I think the issue is related to a new version of TF Probability, and the "!pip install --upgrade tensorflow-probability" in the colabs was a temporary solution. We will release a new version of TF-Agents with the correct TFP version to fix it properly.
Another suggestion is to start with the stable release and branch, which were testing with specific versions of the supporting libraries. I fully understand it is frustrating; we likely need to push that option harder and respond to issues with that suggestion.
https://github.com/tensorflow/agents#stable
Not an excuse. There are many moving parts upstream from tf-agents and the best way we can stabilize them for you is to push our stable releases as the best option vs. starting at head and with nightly builds. I welcome feedback regarding taking that approach. Sorry your experience was not great.
@kbanoop I was running it on google colab, but it does seem to be working now, so after some thorough debugging, I've narrowed it down to either:
A) most boring hallucination ever B) I had tried to install some extra dependency on my colab instance, broke stuff and forgot I did it C) magic
I'm thinking C).
@tfboyd I've been an open-source lurker for a while now; if I find things I think could be better I suppose I could just try to fix it myself :)

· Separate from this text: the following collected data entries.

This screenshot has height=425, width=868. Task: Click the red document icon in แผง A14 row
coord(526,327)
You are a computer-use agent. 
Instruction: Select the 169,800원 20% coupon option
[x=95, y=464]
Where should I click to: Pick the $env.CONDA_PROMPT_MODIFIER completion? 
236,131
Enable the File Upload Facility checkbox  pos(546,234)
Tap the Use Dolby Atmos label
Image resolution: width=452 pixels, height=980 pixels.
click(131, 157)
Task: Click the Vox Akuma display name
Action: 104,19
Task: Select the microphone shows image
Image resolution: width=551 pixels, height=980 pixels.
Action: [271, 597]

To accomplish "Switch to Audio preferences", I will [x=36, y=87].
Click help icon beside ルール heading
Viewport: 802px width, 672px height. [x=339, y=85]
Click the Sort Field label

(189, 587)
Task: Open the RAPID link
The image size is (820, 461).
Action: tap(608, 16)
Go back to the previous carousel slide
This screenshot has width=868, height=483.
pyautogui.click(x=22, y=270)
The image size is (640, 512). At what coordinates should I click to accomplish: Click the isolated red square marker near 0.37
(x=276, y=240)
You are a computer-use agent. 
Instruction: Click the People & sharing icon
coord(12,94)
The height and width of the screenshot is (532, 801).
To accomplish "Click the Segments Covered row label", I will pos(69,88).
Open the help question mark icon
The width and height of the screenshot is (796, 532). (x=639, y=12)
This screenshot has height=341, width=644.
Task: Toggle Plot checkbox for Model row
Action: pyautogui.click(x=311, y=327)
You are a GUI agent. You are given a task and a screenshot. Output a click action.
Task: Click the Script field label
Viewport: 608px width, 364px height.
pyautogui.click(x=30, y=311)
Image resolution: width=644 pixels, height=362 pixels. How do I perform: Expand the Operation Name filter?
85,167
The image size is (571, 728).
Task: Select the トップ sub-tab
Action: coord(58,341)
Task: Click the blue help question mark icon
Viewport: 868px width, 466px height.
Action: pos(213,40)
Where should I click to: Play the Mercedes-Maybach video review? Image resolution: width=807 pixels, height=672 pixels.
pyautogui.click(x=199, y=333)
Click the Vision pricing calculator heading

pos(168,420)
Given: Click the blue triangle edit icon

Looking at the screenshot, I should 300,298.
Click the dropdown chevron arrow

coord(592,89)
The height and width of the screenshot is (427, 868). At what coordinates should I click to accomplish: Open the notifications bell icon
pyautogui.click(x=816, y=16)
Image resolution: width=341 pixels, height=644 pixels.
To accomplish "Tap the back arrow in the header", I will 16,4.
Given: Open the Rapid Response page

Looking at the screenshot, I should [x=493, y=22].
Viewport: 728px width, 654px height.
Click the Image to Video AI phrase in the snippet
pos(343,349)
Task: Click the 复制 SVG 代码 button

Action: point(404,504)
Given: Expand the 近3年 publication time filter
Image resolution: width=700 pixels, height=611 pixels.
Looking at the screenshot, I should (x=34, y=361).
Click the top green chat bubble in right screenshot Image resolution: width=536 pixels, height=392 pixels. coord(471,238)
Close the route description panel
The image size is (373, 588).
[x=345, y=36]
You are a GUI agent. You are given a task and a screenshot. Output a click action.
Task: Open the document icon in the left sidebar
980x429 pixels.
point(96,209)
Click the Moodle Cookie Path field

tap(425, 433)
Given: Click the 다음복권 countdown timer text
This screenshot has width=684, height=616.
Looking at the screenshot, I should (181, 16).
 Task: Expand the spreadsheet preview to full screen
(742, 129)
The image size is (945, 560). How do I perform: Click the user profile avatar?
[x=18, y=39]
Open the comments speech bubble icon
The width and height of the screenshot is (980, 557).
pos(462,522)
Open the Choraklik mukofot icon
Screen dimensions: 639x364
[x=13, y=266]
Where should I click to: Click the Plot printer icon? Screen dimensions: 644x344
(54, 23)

Maybe there could be some scheduled tests on the tutorials in colab? I can't really say how much work that would be, but just so that you know that someone can always run the tutorials.
Only other suggestion would be to build a basic docker image that can run the tutorials locally in case of spotty internet connection.
@kbanoop @tfboyd Thanks both for your responses. I'll close the issue now since it seems like it was mostly on my end.
@caseyjconger I actually have a docker, I used to test the colabs and they are being tested nightly. The rub is the depenencies they are tested under may not matchup. What you did was totally valid and ended up doing it at a time where the upstream libraries moved. I will try to publish the docker build script. We had a pretty long talk about this as our team sync today. We 100% heard your frustration.
I have been trying to work through some of the tutorials provided but I'm finding it a little difficult.
I tried cloning and running locally, but the tutorials use xvfb which isn't supported by macOS without workarounds. Ok, so i'll just run it in colab...
Get error that xdpyinfo is not installed. But let's keep going... [I do see that this was addressed in another issue, but the warning message is still there. If nothing else, maybe update comments in the notebook to warn people not to worry and waste time trying to fix it.]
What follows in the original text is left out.